▸ **Goal**
Rewrite the entries from the line containing "Enable the Motion Deblur toggle" through the end of the entries, replacing "Screen dimensions" with "Screen size" and leaving everything else unchanged. Omit the pictures.

▸ **Records to process**
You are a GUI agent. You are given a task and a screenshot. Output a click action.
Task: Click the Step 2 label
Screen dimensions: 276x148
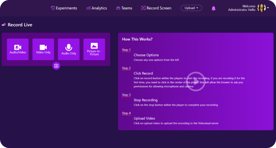(x=126, y=68)
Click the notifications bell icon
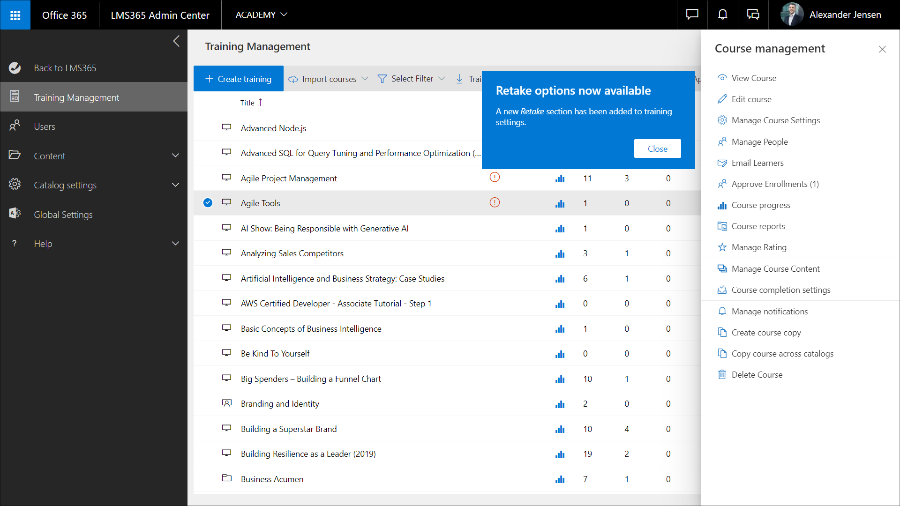This screenshot has height=506, width=900. 722,15
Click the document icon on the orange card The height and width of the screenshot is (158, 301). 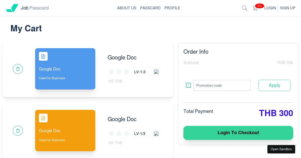43,118
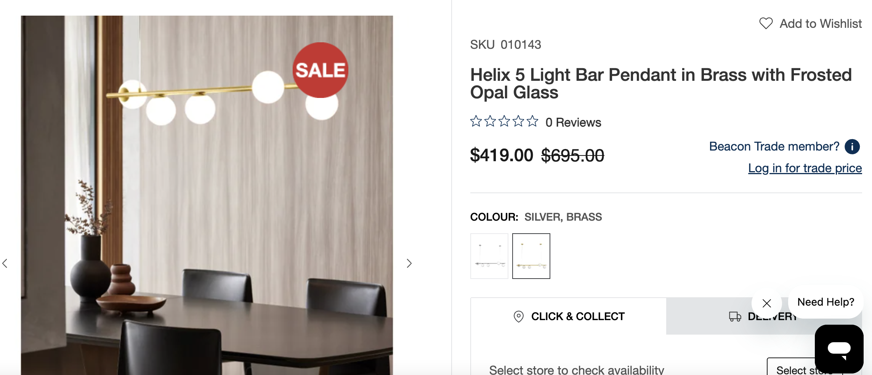Screen dimensions: 872x375
Task: Dismiss the Need Help popup
Action: (767, 303)
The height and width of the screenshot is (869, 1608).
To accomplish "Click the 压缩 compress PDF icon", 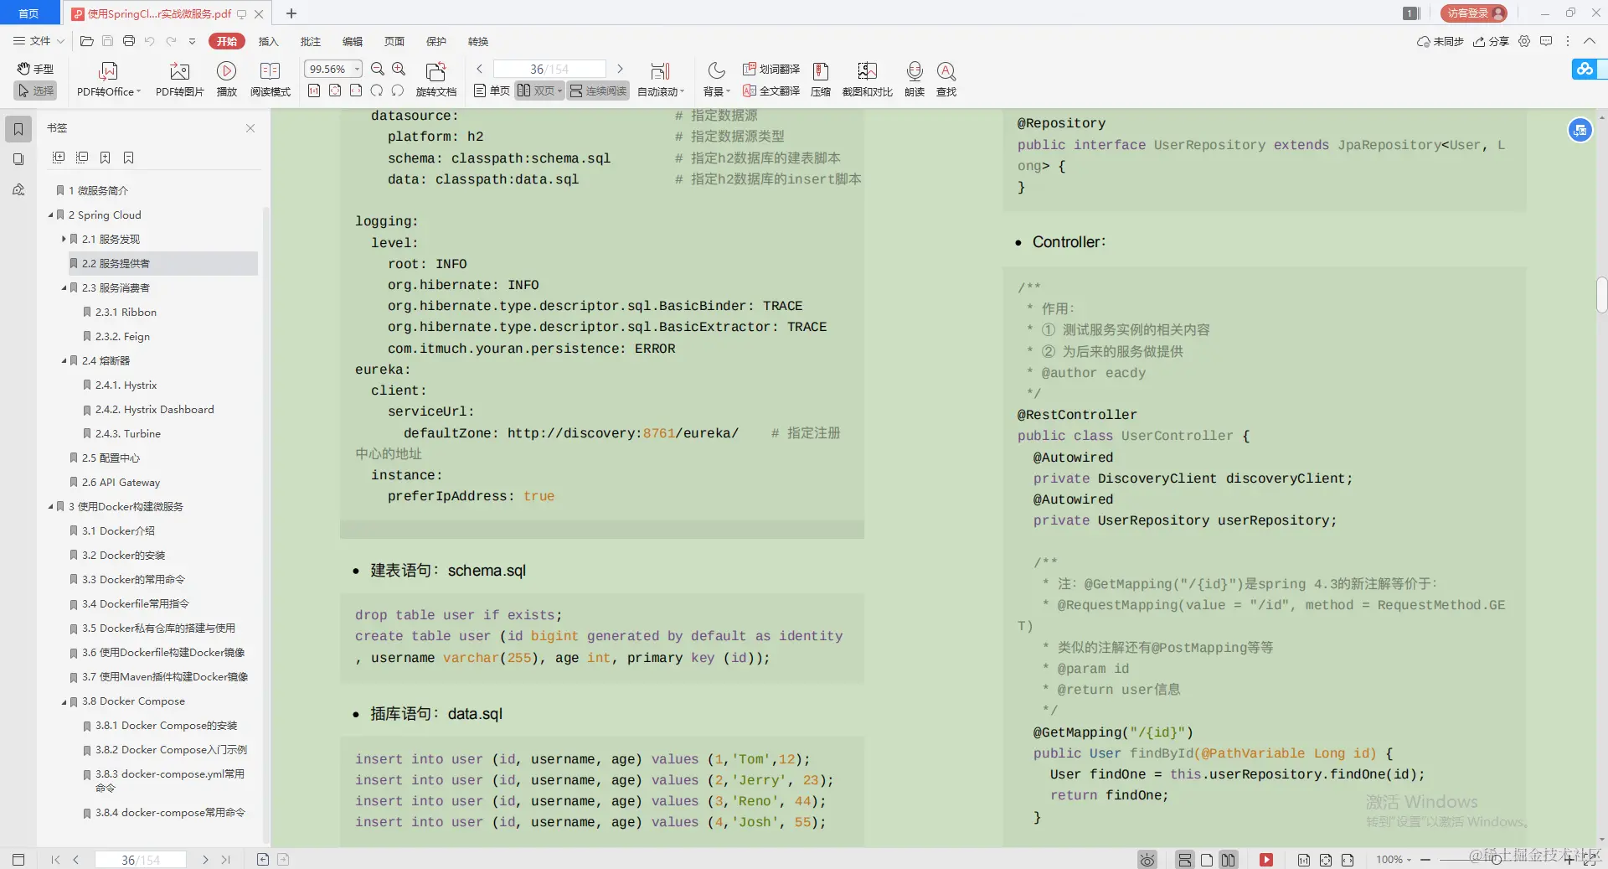I will [x=820, y=80].

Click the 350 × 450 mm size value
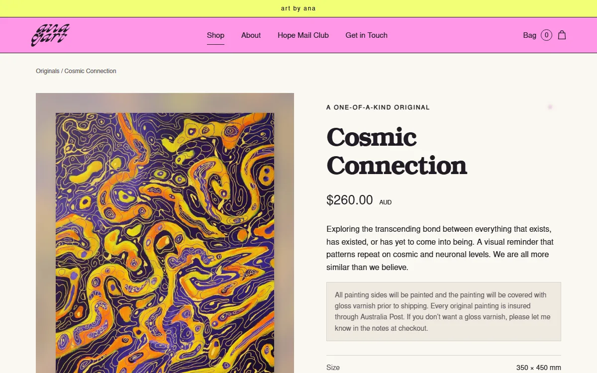pyautogui.click(x=538, y=368)
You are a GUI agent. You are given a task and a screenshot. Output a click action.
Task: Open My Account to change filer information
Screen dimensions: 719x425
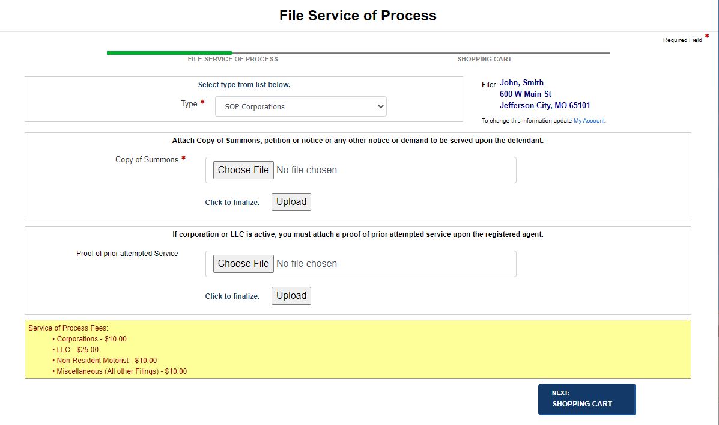coord(589,120)
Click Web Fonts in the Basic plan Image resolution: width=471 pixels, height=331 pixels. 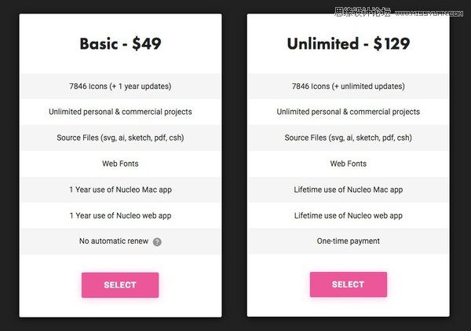[120, 164]
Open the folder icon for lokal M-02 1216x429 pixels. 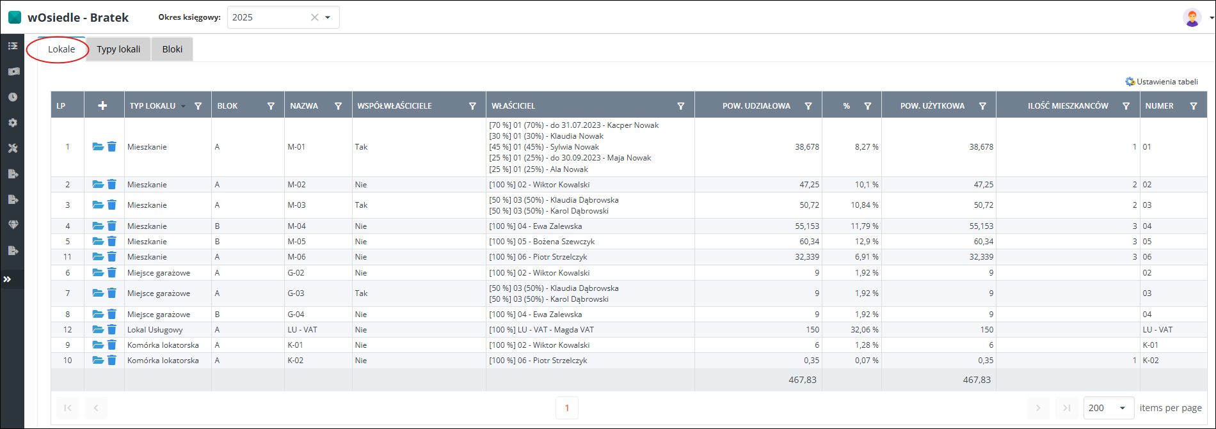click(x=97, y=185)
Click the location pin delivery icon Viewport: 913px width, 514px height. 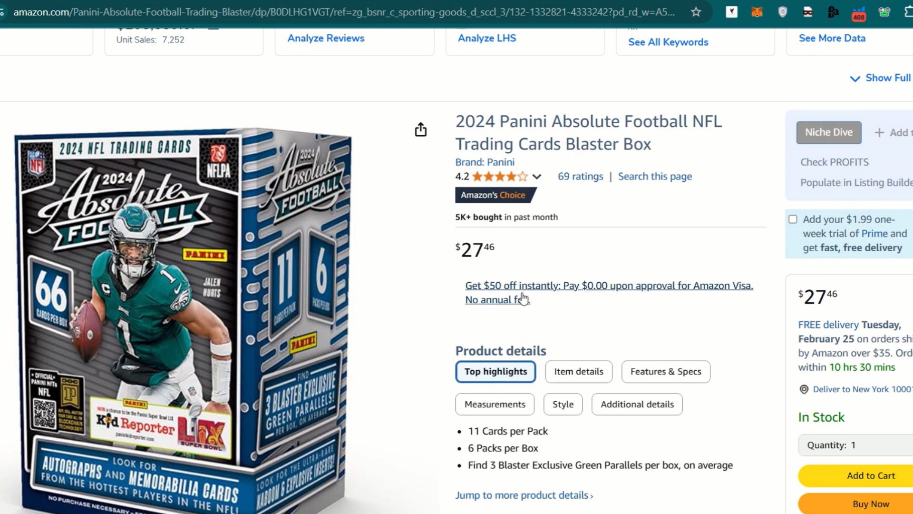point(804,389)
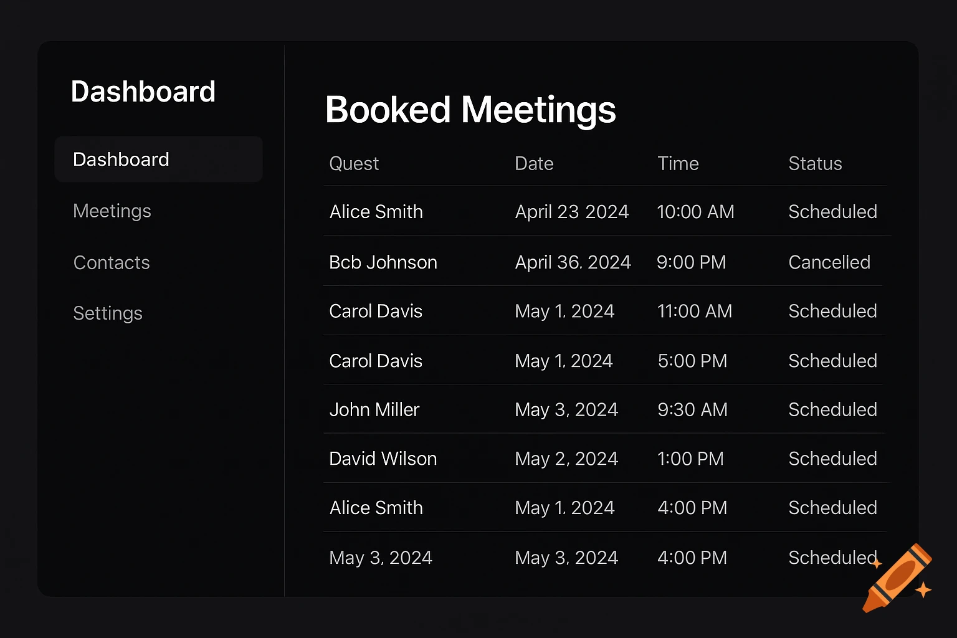Sort by the Time column header
Screen dimensions: 957x638
click(x=678, y=163)
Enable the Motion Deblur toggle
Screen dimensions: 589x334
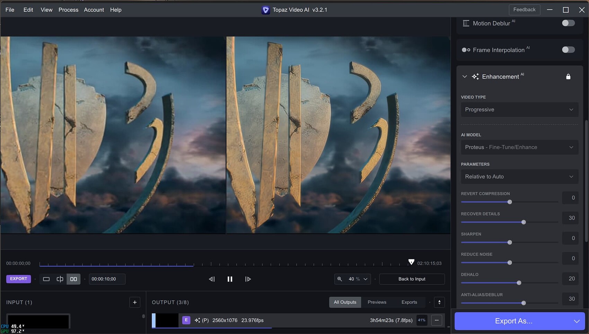coord(568,23)
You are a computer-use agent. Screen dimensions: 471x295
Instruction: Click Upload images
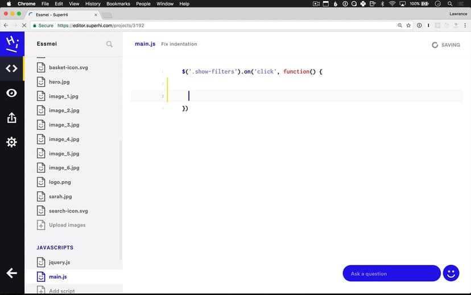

▸ **Written solution**
Enable the Motion Deblur toggle
Screen size: 589x334
coord(568,23)
You are a computer-use agent. Screen size: 471x295
Instruction: Click Upload images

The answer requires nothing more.